- _ЗАДАНИЕ 1_
Кто в рассказе о болезни Симонова подошел к телефону вместо Гартмана, который был в отпуске?
- _ЗАДАНИЕ 2_
Напишите продолжение рассказа о болезни Симонова, начиная сразу после его последнего предложения.

- _ИСХОДНЫЙ ТЕКСТ_
+ + + + + + +

В понедельник, 23 июля 1979 года в 10 утра за ним на дачу приехала машина из Кремлевской б-цы, и он уехал один. Он не любил, чтобы его провожали в больницы, и Лариса не поехала.
Но зато против желания К.М. в машину влез Е.З. Воробьев, сказав, что ему надо в Москву. Деликатный К.М. промолчал.
Лег Симонов в больницу для простой операции. Нужно было сделать выкачку жидкости из бронхов. Это делается зондом, часто амбулаторным путем, под местным наркозом. У него план был такой: сразу после этого отправиться на 40-летие Халхин-Гола, потом с Ларисой в Париж на какую-то выставку, очень для нее важную, а потом в октябре поедем втроем в Швейцарию. Он не знал, достаточно ли мужественно будет себя вести при операции, и потому просил сделать ее под общим наркозом, а не под местным, как обычно делают. Операция прошла хорошо, минут через сорок он уже звонил Марку Келлерману. На следующий день вызвал его к себе, они гуляли, обсуждали всякие дела. Потом врачи посмотрели и сказали, что все хорошо, но надо все-таки сделать еще одну выкачку. Недельки через две… Симонов сказал: нет, недельки через две — это долго, я так долго ждать не могу, раз надо еще раз — давайте сделаем сразу. Сделали через три дня, опять под общим наркозом, что было недопустимо, общий наркоз с перерывом в два дня — при его сердце, при его общем состоянии… Ткани нечаянно проткнули, видимо, слишком низко опустили зонд. Легкое залилось кровью. Придя в себя после второй операции, Симонов сказал: “Этого не надо было делать”. Он это очень хорошо понял. Из больницы мне позвонила Лариса, которая, навещая его, сама слегла там с сердечным приступом: свяжитесь со своими швейцарскими врачами, их надо срочно пригласить на консультацию. Позвонила я снова Гартману, но он находился еще в отпуске, у телефона был его заместитель, доктор Андеруп. Он говорит: мне нужно подумать (это было в четверг), позвоните мне завтра, в пятницу, только звоните в клинику, потому что завтра я перебираюсь на новую квартиру и днем буду в переезде, но к 18 часам приду в клинику.

+ + + + + + +

(Собранные данные)
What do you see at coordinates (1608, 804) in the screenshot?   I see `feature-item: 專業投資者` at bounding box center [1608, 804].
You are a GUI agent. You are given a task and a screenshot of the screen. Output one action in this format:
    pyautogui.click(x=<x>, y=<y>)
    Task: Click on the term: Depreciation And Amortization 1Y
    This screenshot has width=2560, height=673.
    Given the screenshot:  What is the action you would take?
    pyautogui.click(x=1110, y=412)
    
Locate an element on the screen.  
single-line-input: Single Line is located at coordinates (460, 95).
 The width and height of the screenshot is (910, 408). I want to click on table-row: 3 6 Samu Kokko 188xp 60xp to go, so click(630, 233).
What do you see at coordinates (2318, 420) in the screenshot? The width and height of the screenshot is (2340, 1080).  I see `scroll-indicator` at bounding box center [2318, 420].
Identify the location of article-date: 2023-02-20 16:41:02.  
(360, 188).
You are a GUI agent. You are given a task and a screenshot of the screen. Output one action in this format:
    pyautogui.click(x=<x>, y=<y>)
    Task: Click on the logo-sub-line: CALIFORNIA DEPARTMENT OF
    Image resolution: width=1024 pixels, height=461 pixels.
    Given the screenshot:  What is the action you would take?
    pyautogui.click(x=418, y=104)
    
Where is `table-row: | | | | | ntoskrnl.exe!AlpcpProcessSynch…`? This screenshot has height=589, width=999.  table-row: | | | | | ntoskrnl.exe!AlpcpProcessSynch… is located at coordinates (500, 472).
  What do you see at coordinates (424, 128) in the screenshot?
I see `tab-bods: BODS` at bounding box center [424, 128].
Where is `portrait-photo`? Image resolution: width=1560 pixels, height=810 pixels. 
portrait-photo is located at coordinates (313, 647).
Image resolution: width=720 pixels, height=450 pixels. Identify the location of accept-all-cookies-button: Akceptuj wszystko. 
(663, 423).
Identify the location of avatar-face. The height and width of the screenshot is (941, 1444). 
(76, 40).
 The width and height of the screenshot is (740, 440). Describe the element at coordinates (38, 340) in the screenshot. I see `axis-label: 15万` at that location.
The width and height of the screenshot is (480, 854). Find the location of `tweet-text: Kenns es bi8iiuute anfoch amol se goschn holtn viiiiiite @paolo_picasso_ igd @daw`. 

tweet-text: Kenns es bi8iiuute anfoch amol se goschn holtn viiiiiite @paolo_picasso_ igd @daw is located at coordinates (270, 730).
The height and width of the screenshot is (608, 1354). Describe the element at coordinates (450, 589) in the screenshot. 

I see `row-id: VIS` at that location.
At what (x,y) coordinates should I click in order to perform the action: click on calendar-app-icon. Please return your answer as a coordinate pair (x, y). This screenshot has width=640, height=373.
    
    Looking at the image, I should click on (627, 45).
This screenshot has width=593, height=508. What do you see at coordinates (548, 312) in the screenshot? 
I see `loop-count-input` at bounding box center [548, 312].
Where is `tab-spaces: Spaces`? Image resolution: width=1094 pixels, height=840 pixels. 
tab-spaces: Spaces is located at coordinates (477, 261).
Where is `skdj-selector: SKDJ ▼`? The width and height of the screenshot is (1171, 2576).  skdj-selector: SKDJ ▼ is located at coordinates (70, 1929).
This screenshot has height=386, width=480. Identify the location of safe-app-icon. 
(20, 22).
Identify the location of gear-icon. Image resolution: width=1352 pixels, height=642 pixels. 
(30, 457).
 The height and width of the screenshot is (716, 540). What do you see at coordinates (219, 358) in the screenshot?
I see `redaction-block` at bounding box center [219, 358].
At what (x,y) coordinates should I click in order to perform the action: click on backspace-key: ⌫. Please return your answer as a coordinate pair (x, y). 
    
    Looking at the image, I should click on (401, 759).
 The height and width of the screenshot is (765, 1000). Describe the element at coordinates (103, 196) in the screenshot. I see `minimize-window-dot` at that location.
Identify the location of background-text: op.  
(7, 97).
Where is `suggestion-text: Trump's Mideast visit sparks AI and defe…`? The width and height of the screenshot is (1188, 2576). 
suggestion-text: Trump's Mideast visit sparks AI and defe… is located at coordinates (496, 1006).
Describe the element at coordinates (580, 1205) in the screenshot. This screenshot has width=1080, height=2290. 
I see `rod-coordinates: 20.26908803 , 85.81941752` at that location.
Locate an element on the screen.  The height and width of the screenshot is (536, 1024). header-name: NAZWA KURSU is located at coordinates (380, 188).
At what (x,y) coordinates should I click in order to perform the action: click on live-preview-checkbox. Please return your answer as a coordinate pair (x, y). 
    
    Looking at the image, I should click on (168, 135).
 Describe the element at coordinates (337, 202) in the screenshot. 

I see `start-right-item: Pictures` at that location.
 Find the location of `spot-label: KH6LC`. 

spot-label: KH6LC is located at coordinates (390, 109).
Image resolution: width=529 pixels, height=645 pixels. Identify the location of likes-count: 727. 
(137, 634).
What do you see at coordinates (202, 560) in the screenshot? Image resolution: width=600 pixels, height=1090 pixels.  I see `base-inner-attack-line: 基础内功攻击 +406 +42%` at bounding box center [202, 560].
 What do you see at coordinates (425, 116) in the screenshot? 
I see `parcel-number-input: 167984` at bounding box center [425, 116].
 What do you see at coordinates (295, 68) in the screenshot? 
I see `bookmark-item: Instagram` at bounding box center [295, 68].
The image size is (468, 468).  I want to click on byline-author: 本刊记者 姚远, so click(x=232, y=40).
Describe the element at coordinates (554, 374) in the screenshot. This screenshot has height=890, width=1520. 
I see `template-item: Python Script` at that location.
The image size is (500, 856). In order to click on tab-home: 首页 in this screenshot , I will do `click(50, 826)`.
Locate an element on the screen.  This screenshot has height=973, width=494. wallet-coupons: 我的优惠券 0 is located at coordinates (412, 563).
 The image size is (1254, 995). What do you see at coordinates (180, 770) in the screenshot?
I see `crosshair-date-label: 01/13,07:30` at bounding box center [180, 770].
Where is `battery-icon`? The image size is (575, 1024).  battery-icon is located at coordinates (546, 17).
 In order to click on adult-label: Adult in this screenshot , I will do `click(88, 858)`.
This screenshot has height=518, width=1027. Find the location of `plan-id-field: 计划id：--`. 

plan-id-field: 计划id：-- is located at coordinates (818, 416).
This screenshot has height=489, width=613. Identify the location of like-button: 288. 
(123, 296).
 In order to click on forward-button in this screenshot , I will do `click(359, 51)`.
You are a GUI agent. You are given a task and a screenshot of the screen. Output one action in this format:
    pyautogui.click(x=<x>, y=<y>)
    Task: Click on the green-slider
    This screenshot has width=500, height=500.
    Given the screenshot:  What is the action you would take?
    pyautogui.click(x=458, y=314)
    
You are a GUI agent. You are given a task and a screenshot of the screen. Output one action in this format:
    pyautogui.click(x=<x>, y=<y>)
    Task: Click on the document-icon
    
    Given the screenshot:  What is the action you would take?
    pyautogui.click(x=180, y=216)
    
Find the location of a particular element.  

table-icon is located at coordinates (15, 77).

+ + + + + + +

- _ОТВЕТ 1_
Его заместитель, доктор Андеруп.

- _ОТВЕТ 2_
Эта телефонная связь через телефонистку — какой-то ужас: не сразу соединилось, зато сразу разъединилось, опять не соединялось, отключился телефон, я побежала к соседям — трезвонила, пока и у них отключился телефон. Понеслась в соседний подъезд, мне казалось, что лифтом не успею, лифт идет медленно, быстрее добегу, вниз, вверх, мне же нужно точно в 18 часов, он специально придет в клинику. Наконец дозвонилась: доктор уже договорился с профессором Келлером из Базеля — болезнь по его профилю. “Мы можем в субботу, завтра утром, вылететь”. Я что-то залепетала: как быть — суббота, воскресенье, виза, документы. Он говорит: “Он в сознании?” — “Да”. — “Он нам нужен в сознании, неизвестно, что будет в понедельник”. — Потом: “Мадам, что вы говорите, какие визы, речь идет о всемирно знаменитом писателе, он так болен. Какие визы?” Звоню Ларисе в больницу, говорю, как обстоит дело, врачи могут вылететь. К счастью, в больнице в это время лежал Борис Панкин, который знал дачный телефон тогдашнего секретаря ЦК КПСС М. Зимянина. Уже через час Зимянин дал распоряжение министру здравоохранения Е. Чазову, все было организовано, и когда я в назначенное время уже в субботу позвонила Андерупу в Цюрих, он сказал, что все в порядке, у него сидят два господина из Женевского консульства, с билетами. “Мы вылетаем завтра утром, к вам просьба: мы едем со своей аппаратурой, пусть на таможне ее не открывают”. Я передала эту просьбу “связной” от Чазова.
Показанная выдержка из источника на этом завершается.